The Defense Superior Service Medal was established by Executive Order 11904 signed by President Gerald R. Ford on February 6, 1976.
The Defense Superior Service Medal has been in effect from February 6, 1976 to the present.
The Defense Superior Service Medal is awarded by the Secretary of Defense to any member of the Armed Forces of the United States who, after February 6, 1976, renders superior meritorious service in a position of significant responsibility while assigned to a joint activity.
ORDER OF PRECEDENCE
The Defense Superior Service Medal is worn after the Silver Star but before the Legion of Merit.

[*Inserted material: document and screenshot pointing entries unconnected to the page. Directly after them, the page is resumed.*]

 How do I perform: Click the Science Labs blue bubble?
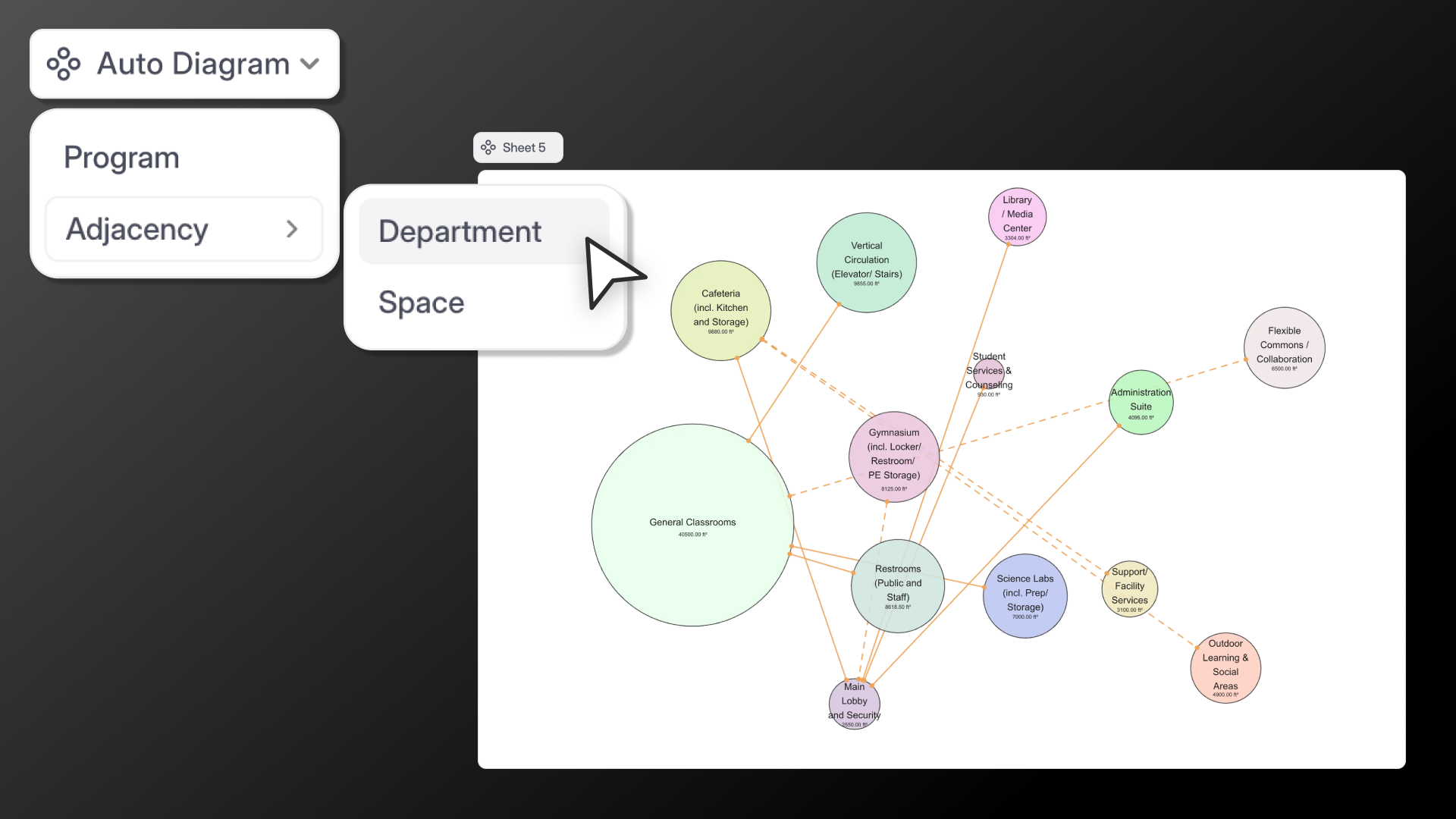tap(1025, 595)
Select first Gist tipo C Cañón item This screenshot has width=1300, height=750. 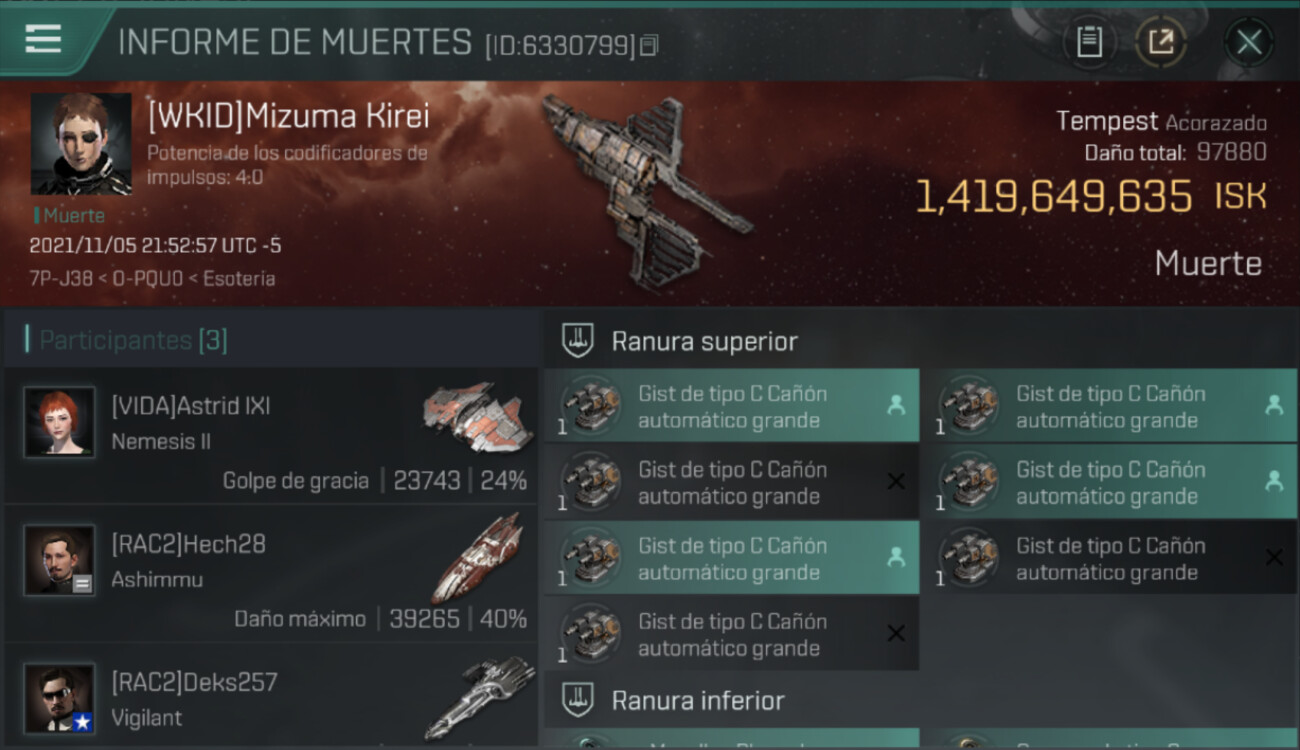(x=731, y=406)
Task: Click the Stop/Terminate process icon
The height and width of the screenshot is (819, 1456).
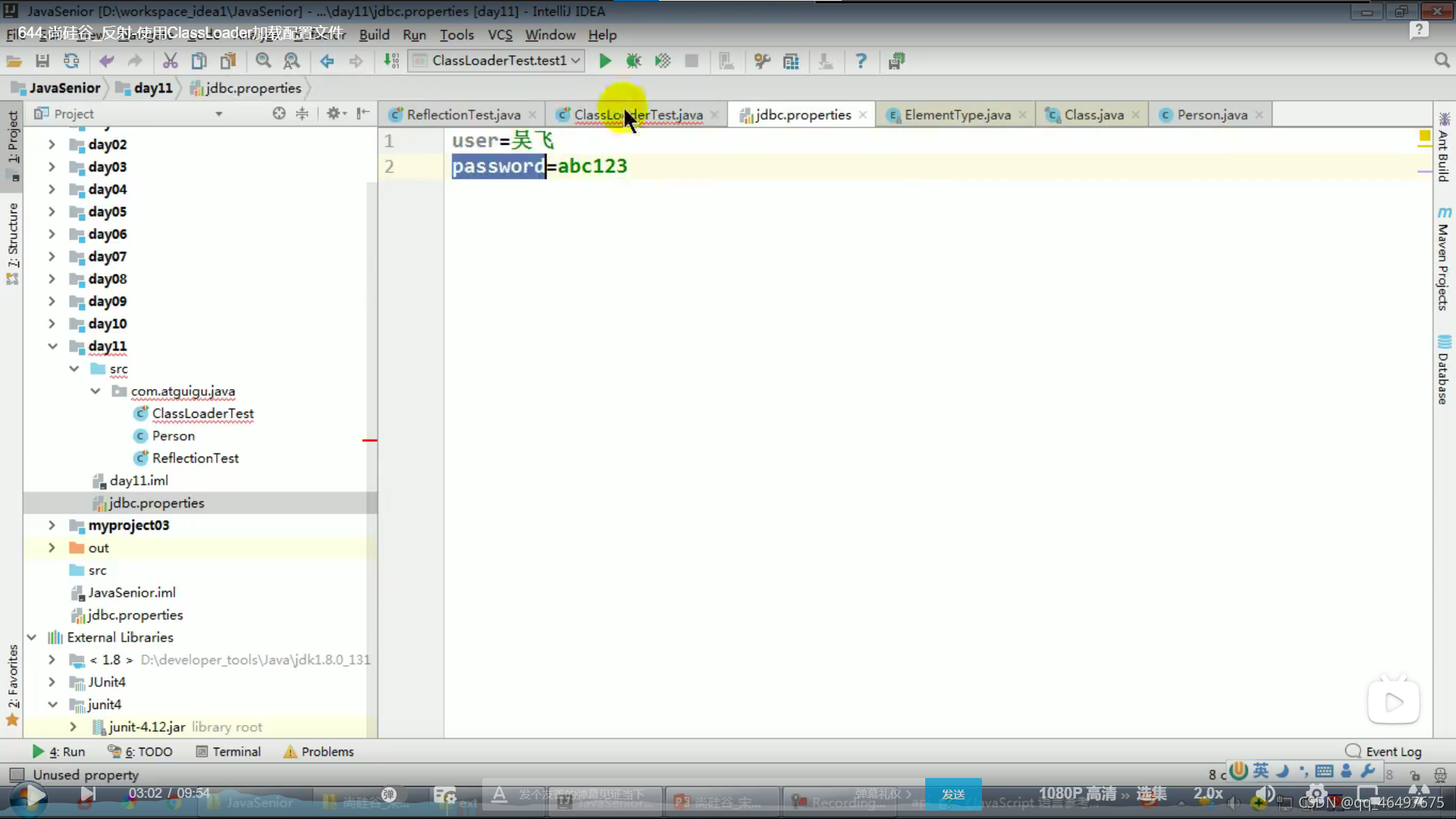Action: coord(692,61)
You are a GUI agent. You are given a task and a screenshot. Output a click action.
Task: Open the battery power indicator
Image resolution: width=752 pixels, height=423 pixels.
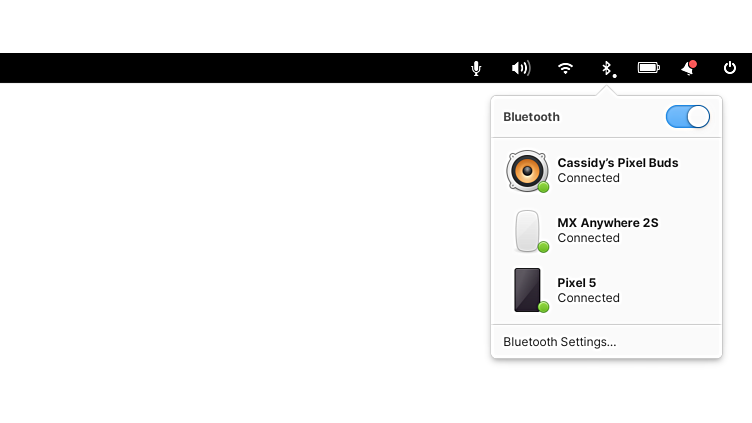(x=649, y=68)
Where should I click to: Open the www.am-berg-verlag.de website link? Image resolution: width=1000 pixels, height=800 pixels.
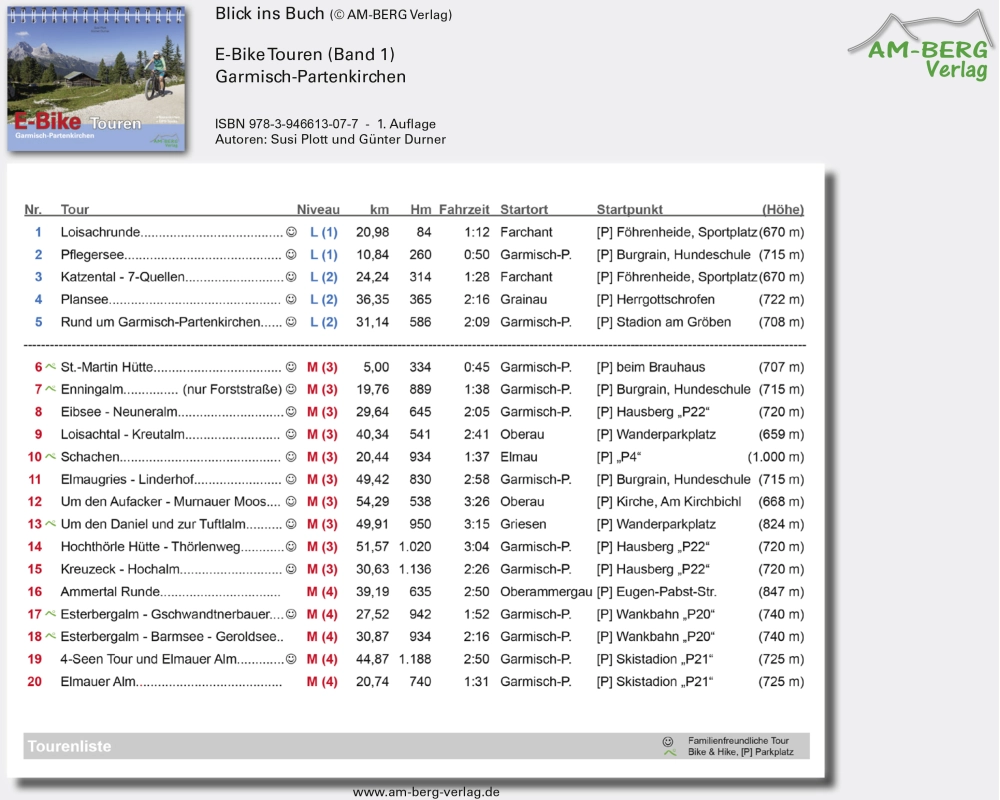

Additional awards are denoted by oak leaf clusters. Until 1998, additional awards to Coast Guard personnel were denoted by gold stars five-sixteenths of an inch in diameter. In 1998 the Coast Guard authorized its members to wear oak leaf clusters on this decoration to denote subsequent awards; however, previously authorized gold stars could still be worn.
DESIGNER AND SCULPTOR
The design of the Defense Superior Service Medal was adapted from that of the Defense Distinguished Service Medal, which was designed by Mildred Orloff and sculpted by Lewis J. King, Jr., both of the Army's Institute of Heraldry.
The first Defense Superior Service Medal was awarded to Brigadier General John G. Jones, U.S. Army, in March of 1976 for "exceptionally superior service as Military Assistant to the Deputy Secretary of Defense from February of 1972 to July of 1975."
DESCRIPTION AND SYMBOLISM
The Defense Superior Service Medal is silver in color and one and seven-eighths inches in overall height. It features a medium-blue enameled pentagon (point up) superimposed by a silver eagle with displayed (outspread) wings. The eagle's breast is charged with the shield of the United States, and the eagle is shown grasping three crossed arrows in its talons. The pentagon and eagle are enclosed within a silver pierced circle consisting in the upper half of thirteen stars and in the lower half of a wreath of laurel (on the left) and olive (on the right). At the top of the medal is a suspender composed of five graduated silver rays which extend above the stars.
The Defense Superior Service Medal is rich in symbolism: the eagle grasping the arrows is taken from the seal of the Secretary of Defense and is the American bald eagle, symbolic of the Nation. The pentagon in the background alludes to the five branches of the Armed Forces (the Army, Navy, Marine Corps, Air Force, and Coast Guard). It also alludes to the headquarters of the Department of Defense, which is housed in the Pentagon. The configuration of the eagle bearing the shield of the United States and grasping three arrows upon a medium of blue background together with an arc of thirteen stars and wreath of laurel and olive refers to the seal of the Department of Defense and indicates the award of the medal in the name of the Secretary of Defense. Additionally, the conjoined stars and silver rays signify unity and excellence in the performance of the mission of the Department of Defense on behalf of the United States. The thirteen stars represent the thirteen colonies, and through them, all of the states. The olive branch represents the goal of defense (peace) while the laurel branch represents achievement.
On the reverse of the pentagon in the center of the medal is the inscription FROM / THE SECRETARY / OF DEFENSE / TO, with space beneath for inscribing the recipient's name. On the reverse of the ring bearing the stars (and above the pentagon) is the inscription FOR SUPERIOR SERVICE.
The ribbon consists of a central stripe of red, flanked on either side by stripes of white, blue and gold.